The distribution of this press release into certain jurisdictions may be restricted by law. Persons into whose possession this announcement comes should inform themselves about and observe any such restrictions. Any failure to comply with these restrictions may constitute a violation of the laws of any such jurisdiction.

Certain statements made in this announcement are "forward-looking" statements within the meaning of applicable securities laws. Any such projections or statements are based on current expectations and assumptions and are subject to a number of risks and uncertainties that could cause actual events or results to differ materially from any expected future events or results expressed or implied in these forward-looking statements. Persons receiving this announcement should not place undue reliance on forward-looking statements. The forward-looking statements and information contained in this announcement are made as of the date hereof and Entain and its affiliates, and any of its or their respective directors, officers, partners, employees, advisers or agents (collectively, "Representatives") undertake no obligation to update publicly or revise any forward-looking statements or information, whether as a result of new information, future events or otherwise, unless so required by applicable securities laws.

This announcement is being issued by and is the sole responsibility of Entain.
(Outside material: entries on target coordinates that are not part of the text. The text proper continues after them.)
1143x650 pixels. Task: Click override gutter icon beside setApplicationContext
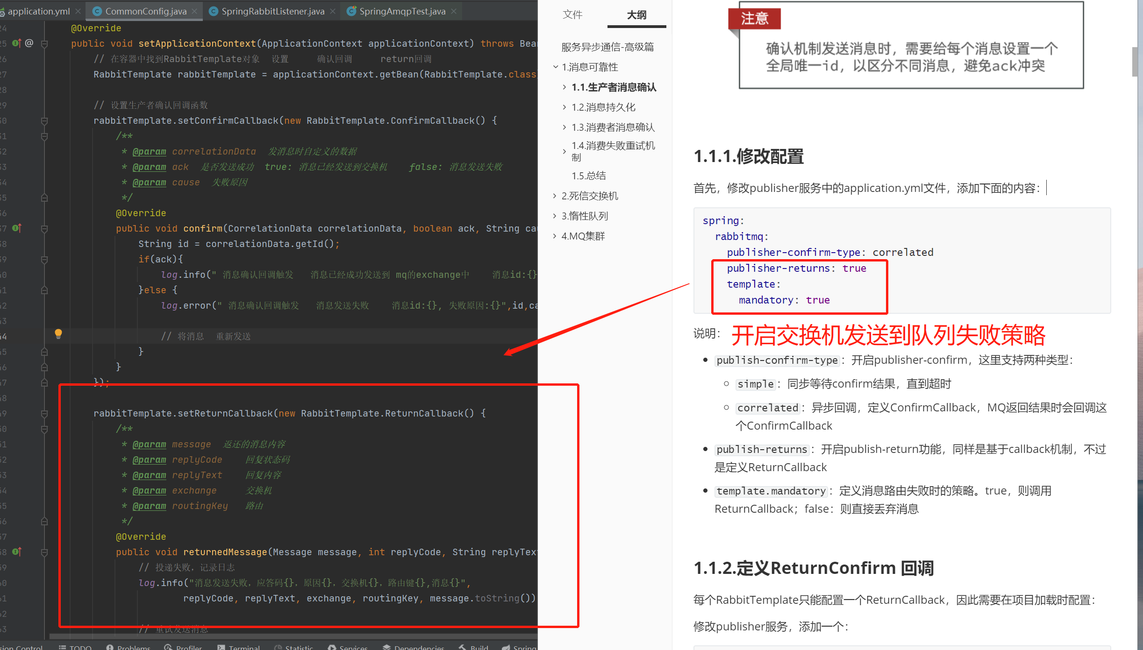point(17,43)
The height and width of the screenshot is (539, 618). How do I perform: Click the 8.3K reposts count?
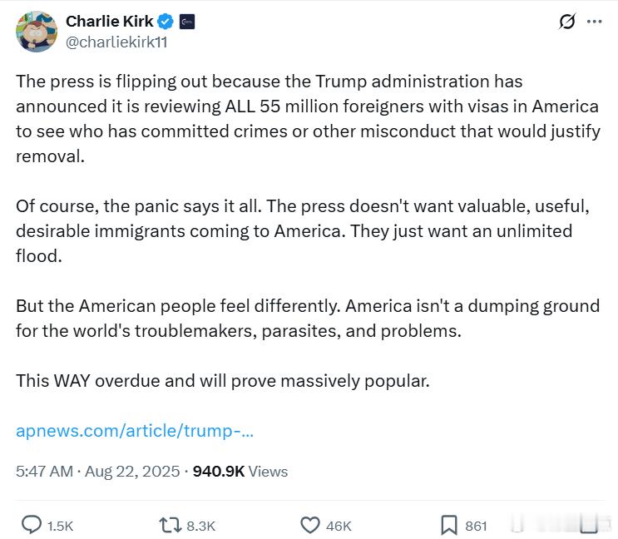click(x=200, y=526)
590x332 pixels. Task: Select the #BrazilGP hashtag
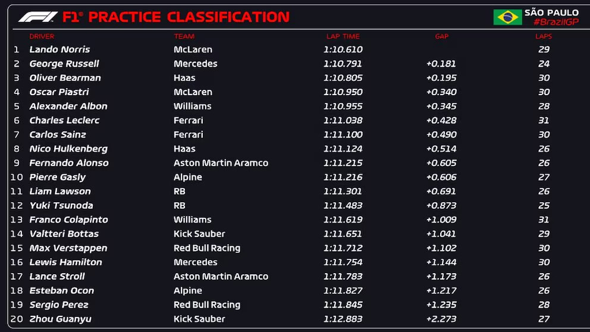pyautogui.click(x=556, y=22)
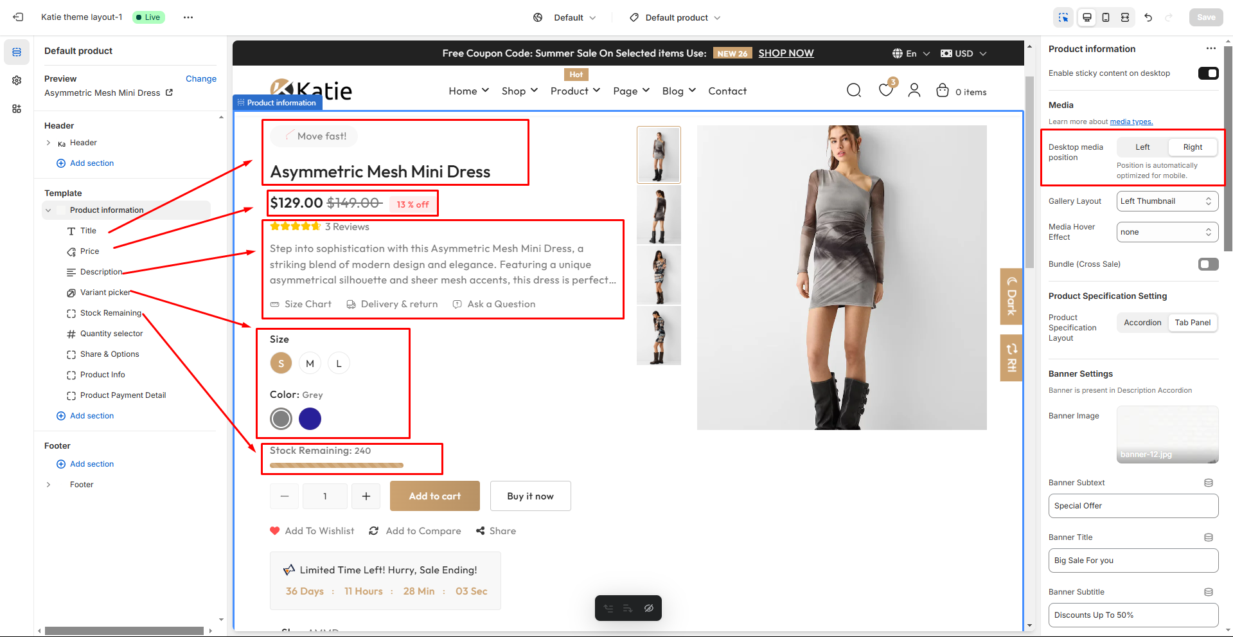Enable sticky content on desktop

[1208, 73]
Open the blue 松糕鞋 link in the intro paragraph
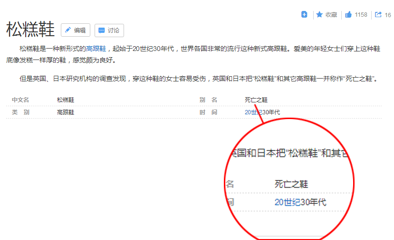Image resolution: width=394 pixels, height=240 pixels. [x=29, y=49]
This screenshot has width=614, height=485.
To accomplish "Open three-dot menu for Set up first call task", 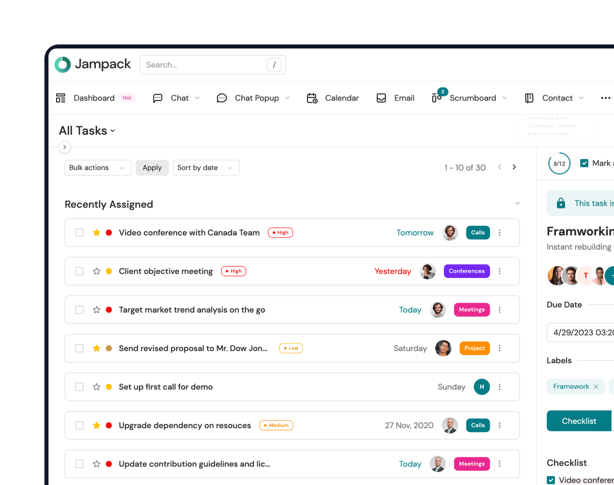I will coord(499,387).
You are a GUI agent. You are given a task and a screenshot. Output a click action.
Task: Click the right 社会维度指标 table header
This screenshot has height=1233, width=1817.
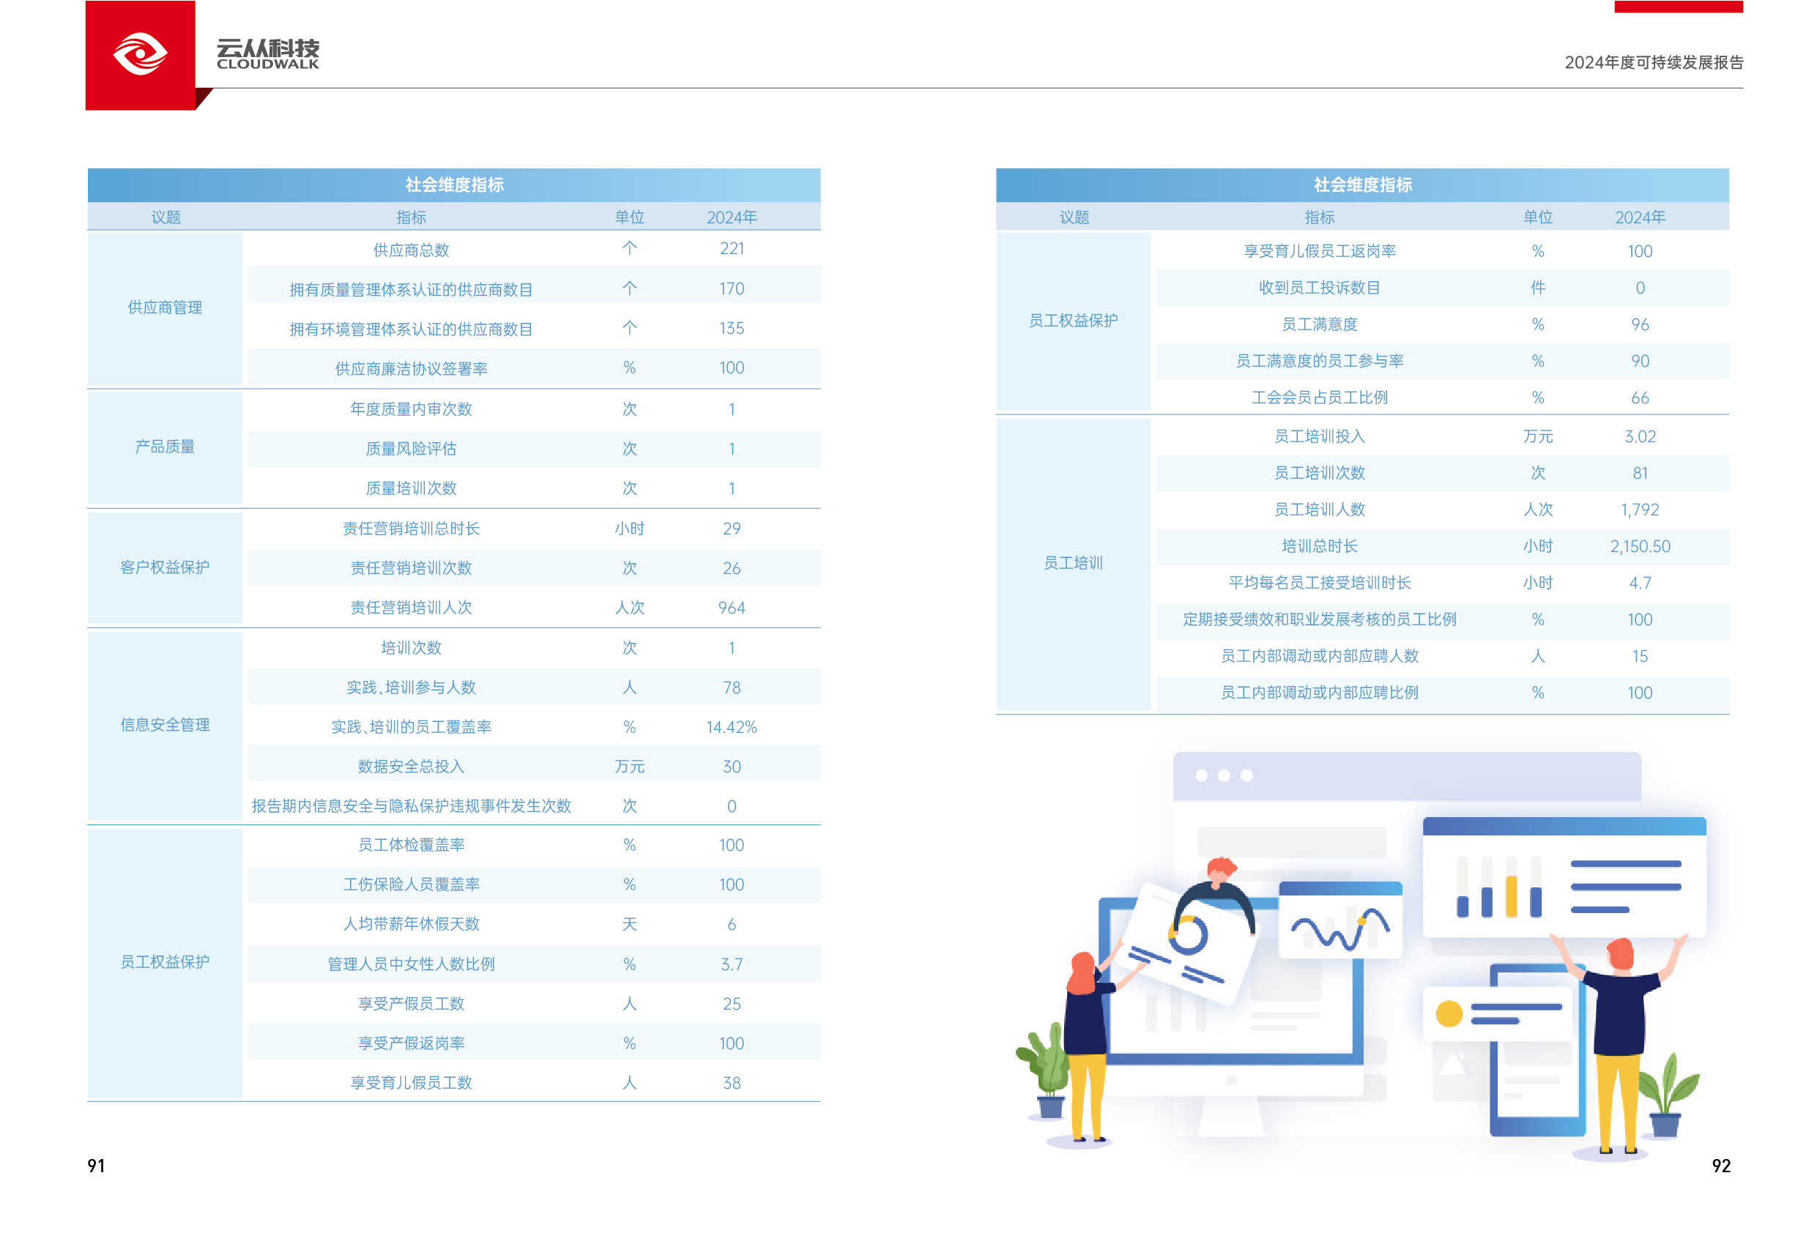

No representation or warranty, express or implied, is or will be made as to, or in relation to, and no responsibility or liability is or will be accepted by or on behalf of, Entain (apart from the responsibilities or liabilities that may be imposed by the FSMA or the regulatory regime established thereunder) or by its affiliates or any of its Representatives as to, or in relation to, the accuracy, adequacy, fairness or completeness of this announcement or any other written or oral information made available to or publicly available to any interested party or its advisers or any other statement made or purported to be made by or on behalf of Entain or any of its affiliates or any of its Representatives in connection with Entain and any responsibility and liability whether arising in tort, contract or otherwise therefore is expressly disclaimed.

 

About Entain plc

Entain plc (LSE: ENT) is a FTSE100 company and is one of the world's largest sports betting and gaming groups, operating both online and in the retail sector. The Group owns a comprehensive portfolio of established brands; Sports brands include BetCity, bwin, Coral, Crystalbet, Eurobet, Ladbrokes, Neds, Sportingbet, Sports Interaction, STS and SuperSport; Gaming brands include Foxy Bingo, Gala, GiocoDigitale, Ninja Casino, Optibet, Partypoker and PartyCasino. The Group operates the TAB NZ brand as part of a long-term strategic partnership with TAB New Zealand. The Group owns proprietary technology across all its core product verticals and in addition to its B2C operations, provides services to a number of third-party customers on a B2B basis.

The Group has a 50/50 joint venture, BetMGM, a leader in sports betting and iGaming in the US. Entain provides the technology and capabilities which power BetMGM as well as exclusive games and products, specially developed at its in-house gaming studios. The Group is tax resident in the UK and is the only global operator to exclusively operate in domestically regulated or regulating markets operating in over 30 territories.